EXERCISE AIM: Only one stretch of the data should be retyped: the lines from the line containing "This screenshot has height=267, width=475." through the line containing "Task: Click the Apply for membership link". Keep pictures out of it.

---------- MATERIAL FOR THIS EXERCISE ----------

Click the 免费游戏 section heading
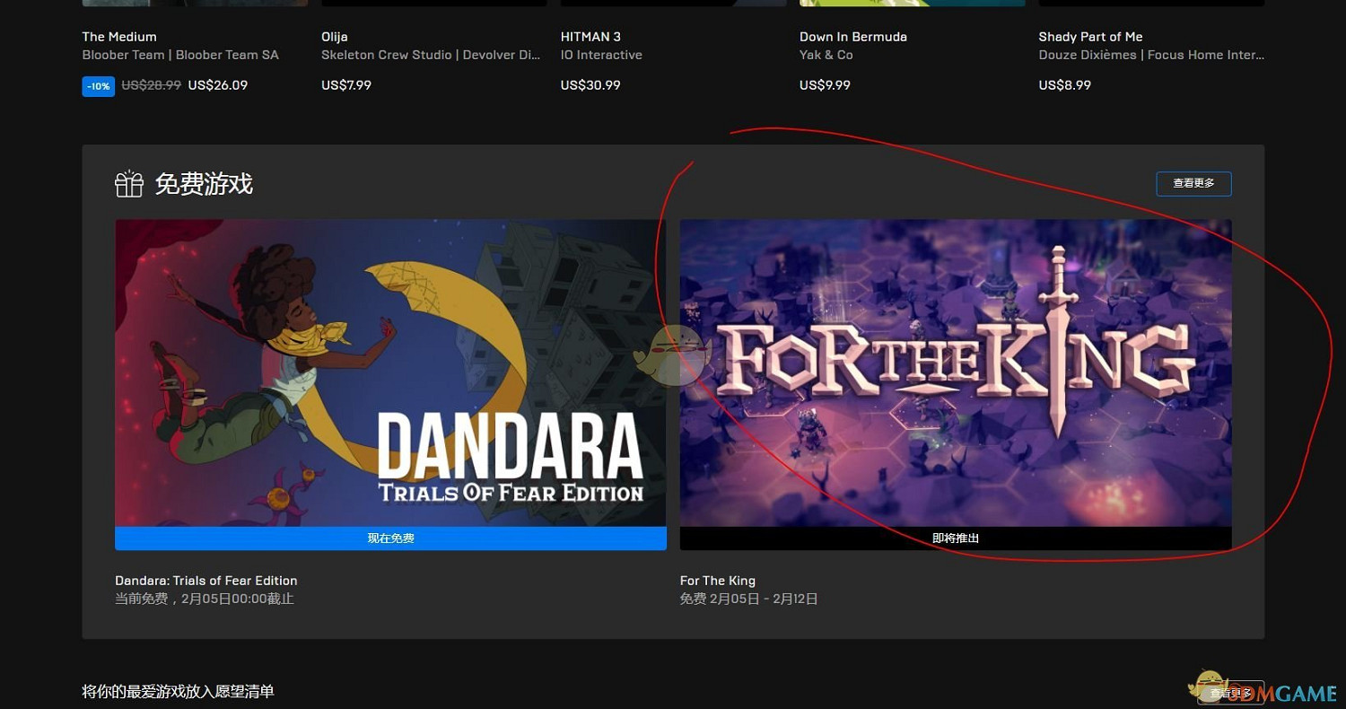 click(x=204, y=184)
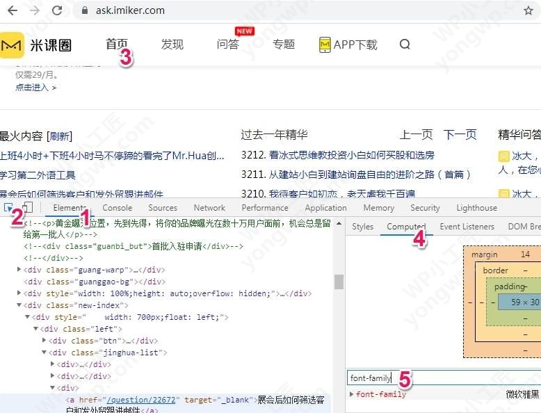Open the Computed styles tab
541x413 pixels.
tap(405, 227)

----------
---------- MATERIAL FOR THIS EXERCISE ----------

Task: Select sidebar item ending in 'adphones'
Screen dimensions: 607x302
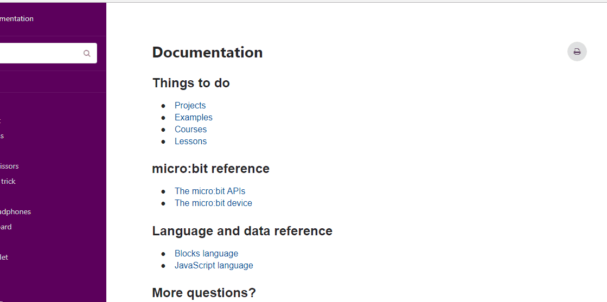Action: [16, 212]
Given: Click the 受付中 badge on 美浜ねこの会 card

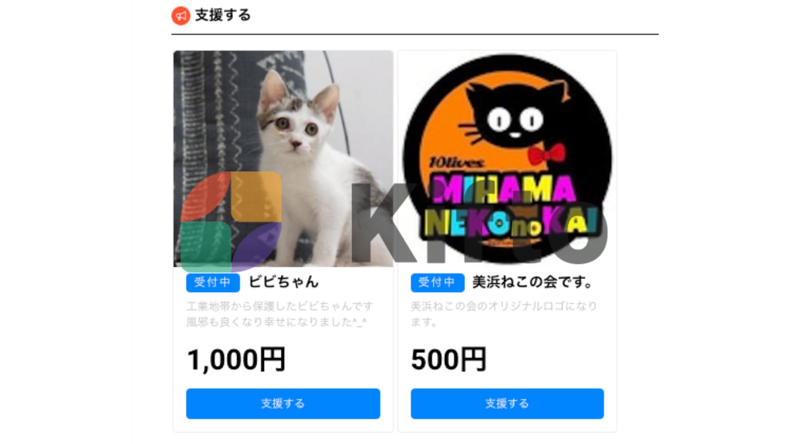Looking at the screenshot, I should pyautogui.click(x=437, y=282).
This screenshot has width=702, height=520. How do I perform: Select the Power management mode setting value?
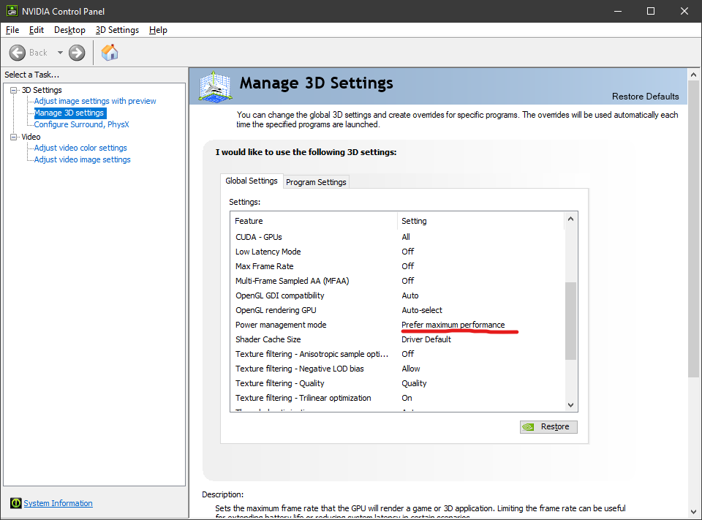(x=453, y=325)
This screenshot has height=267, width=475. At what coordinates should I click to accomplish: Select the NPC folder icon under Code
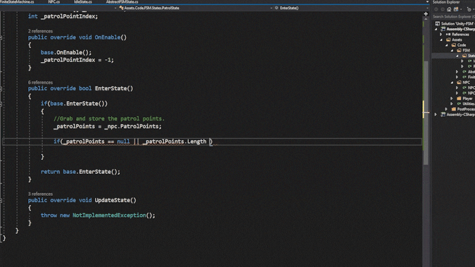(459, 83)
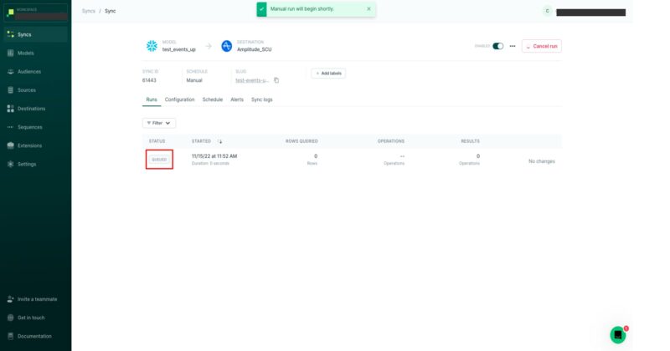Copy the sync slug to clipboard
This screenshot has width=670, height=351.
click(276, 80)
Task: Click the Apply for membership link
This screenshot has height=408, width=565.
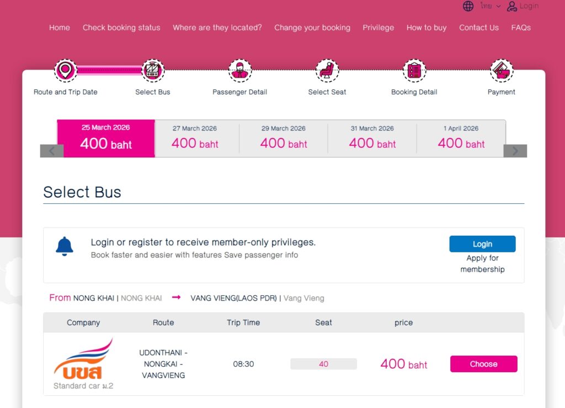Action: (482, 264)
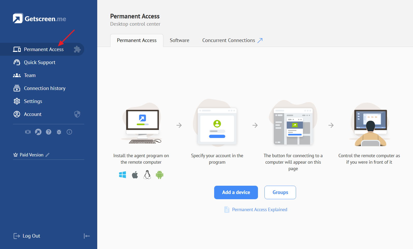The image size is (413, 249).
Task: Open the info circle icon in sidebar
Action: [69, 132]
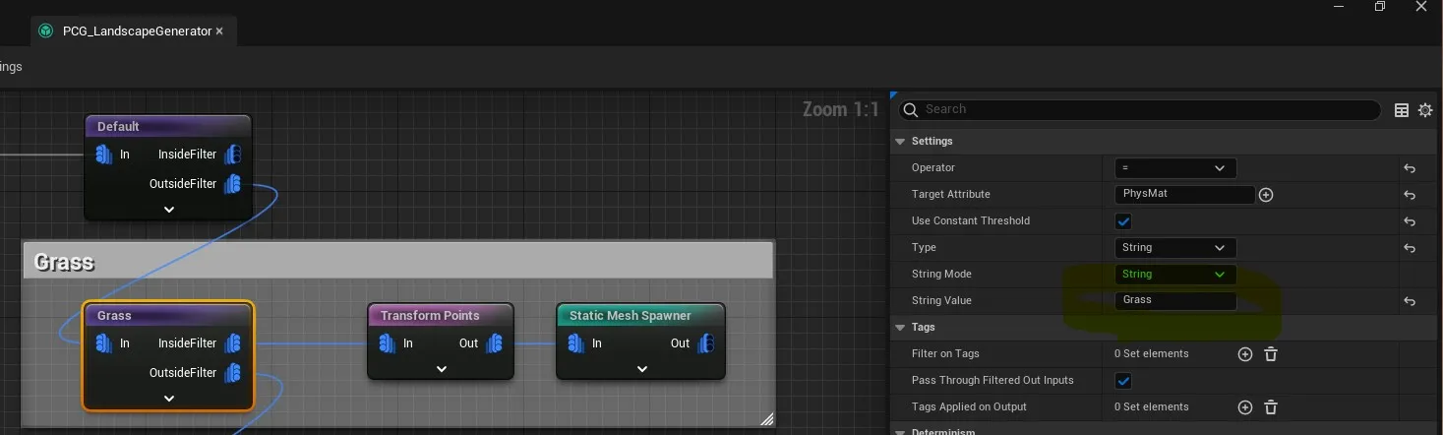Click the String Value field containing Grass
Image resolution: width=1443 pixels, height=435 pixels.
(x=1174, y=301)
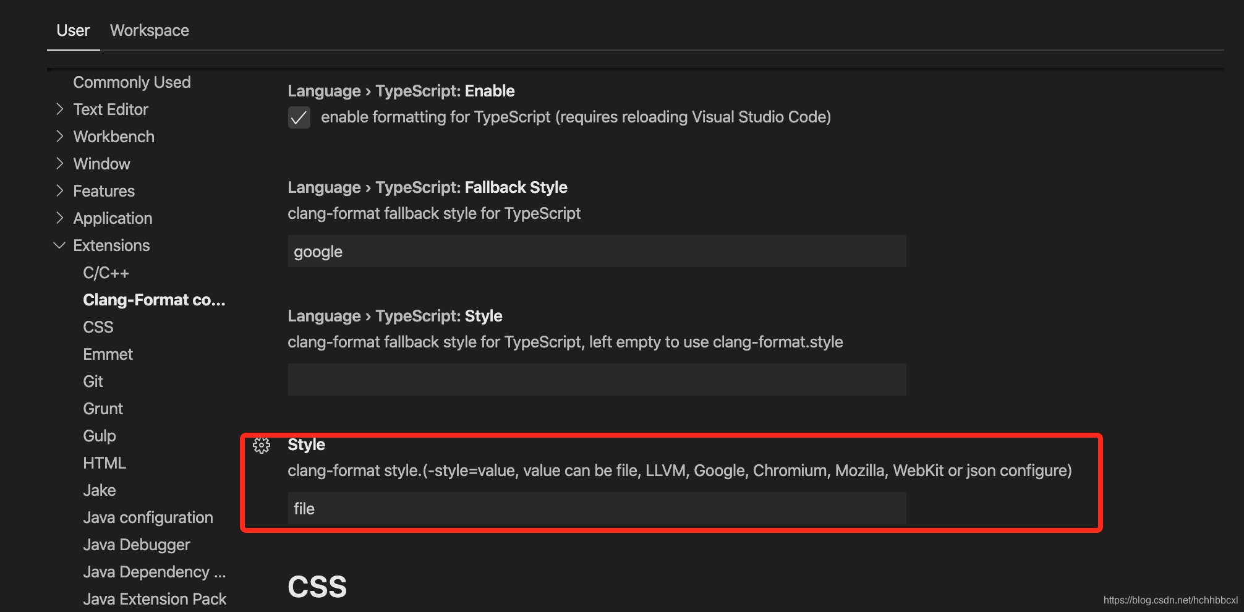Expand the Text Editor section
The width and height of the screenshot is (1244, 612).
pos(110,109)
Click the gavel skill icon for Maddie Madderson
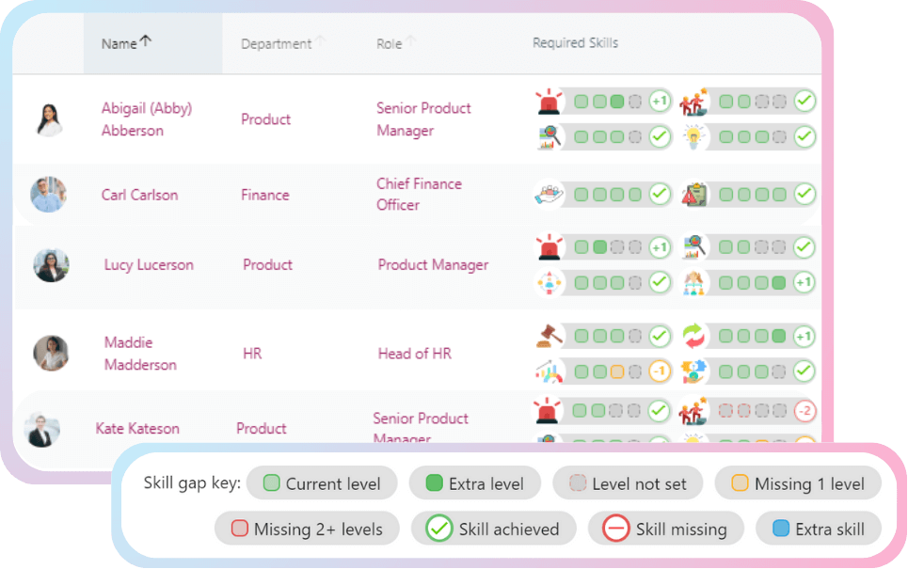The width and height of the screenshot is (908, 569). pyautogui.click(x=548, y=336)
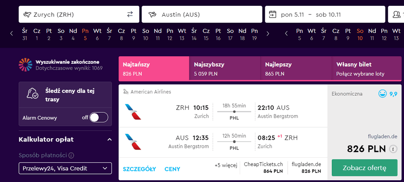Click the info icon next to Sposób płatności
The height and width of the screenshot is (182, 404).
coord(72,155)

----------

ANSWER SPACE:
This screenshot has height=267, width=475. At what coordinates should I click to accomplish: Select the NPC folder icon under Code
(459, 83)
Copy the sync slug to clipboard
This screenshot has width=670, height=351.
click(276, 80)
Task: Click the Apply for membership link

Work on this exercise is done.